**** Vorliegender Text
Von Donnerstag bis Sonnabend hat Harnoncourt wieder die Philharmoniker
dirigiert. Die 1. Symphonie von Franz Schubert und dessen späte Es-Dur-Messe
standen auf dem Programm. Und in der Tat klang, was man dort zu hören bekam,
zunächst nach einem Kompromiss. So sorgsam Harnoncourt auch die
Holzbläserlinien in der Einleitung der Symphonie herausmodellierte - die
Streicher bildeten dagegen nur eine öde, nichtssagende Klangfläche. Sehr
viel belebter, nach Innen differenzierter hört man diesen Streichersatz in
der Aufnahme, die Immerseel mit seinem Orchester Anima eterna vor drei
Jahren veröffentlicht hat. Auch die knirschenden Dissonanzen der Bläser am
Ende des ersten Satzes arbeitet Immerseel viel stärker heraus, als
Harnoncourt es am Freitag getan hat.
********
**** Bereitgestelltes Material
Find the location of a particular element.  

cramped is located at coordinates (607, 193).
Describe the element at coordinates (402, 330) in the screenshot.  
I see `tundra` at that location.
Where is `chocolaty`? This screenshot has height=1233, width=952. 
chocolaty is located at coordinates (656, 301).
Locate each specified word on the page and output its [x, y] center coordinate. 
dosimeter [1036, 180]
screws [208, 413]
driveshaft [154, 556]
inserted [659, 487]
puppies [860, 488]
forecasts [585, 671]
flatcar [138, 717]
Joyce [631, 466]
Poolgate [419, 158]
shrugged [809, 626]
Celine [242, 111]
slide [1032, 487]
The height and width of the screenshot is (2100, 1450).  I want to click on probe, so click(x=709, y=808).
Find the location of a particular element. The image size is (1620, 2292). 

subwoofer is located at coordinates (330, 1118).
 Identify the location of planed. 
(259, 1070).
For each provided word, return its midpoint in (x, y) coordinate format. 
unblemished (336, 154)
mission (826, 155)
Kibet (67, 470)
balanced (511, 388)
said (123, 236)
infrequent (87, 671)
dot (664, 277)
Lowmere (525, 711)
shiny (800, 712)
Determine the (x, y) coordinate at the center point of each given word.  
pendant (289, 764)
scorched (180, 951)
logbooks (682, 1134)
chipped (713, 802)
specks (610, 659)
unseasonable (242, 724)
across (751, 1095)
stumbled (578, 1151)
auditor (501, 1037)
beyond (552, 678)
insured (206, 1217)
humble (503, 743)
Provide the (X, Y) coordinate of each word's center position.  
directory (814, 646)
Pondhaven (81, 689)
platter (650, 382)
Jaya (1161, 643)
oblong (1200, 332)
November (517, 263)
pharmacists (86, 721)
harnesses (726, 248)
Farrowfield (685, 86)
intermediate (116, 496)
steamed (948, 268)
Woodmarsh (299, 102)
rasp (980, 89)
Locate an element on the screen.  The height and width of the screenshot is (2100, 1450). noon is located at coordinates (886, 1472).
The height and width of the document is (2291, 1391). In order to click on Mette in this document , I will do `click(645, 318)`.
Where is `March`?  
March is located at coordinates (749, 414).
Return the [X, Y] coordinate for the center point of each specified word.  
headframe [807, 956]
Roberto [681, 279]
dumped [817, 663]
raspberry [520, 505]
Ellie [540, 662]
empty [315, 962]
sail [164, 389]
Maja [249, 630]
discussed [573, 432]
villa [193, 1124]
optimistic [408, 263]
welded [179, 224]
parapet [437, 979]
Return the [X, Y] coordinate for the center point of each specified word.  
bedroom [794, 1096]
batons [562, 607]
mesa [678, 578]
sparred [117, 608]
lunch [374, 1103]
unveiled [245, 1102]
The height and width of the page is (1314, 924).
********
* **Ziel der Aufgabe**: Welche Personen nennt der Text zum Schubert-Konzert mit Namen? Zähle sie alle auf. Beantworte alles nur anhand des Textes.

* **Gelöste Aufgabe**:
- Harnoncourt
- Franz Schubert
- Immerseel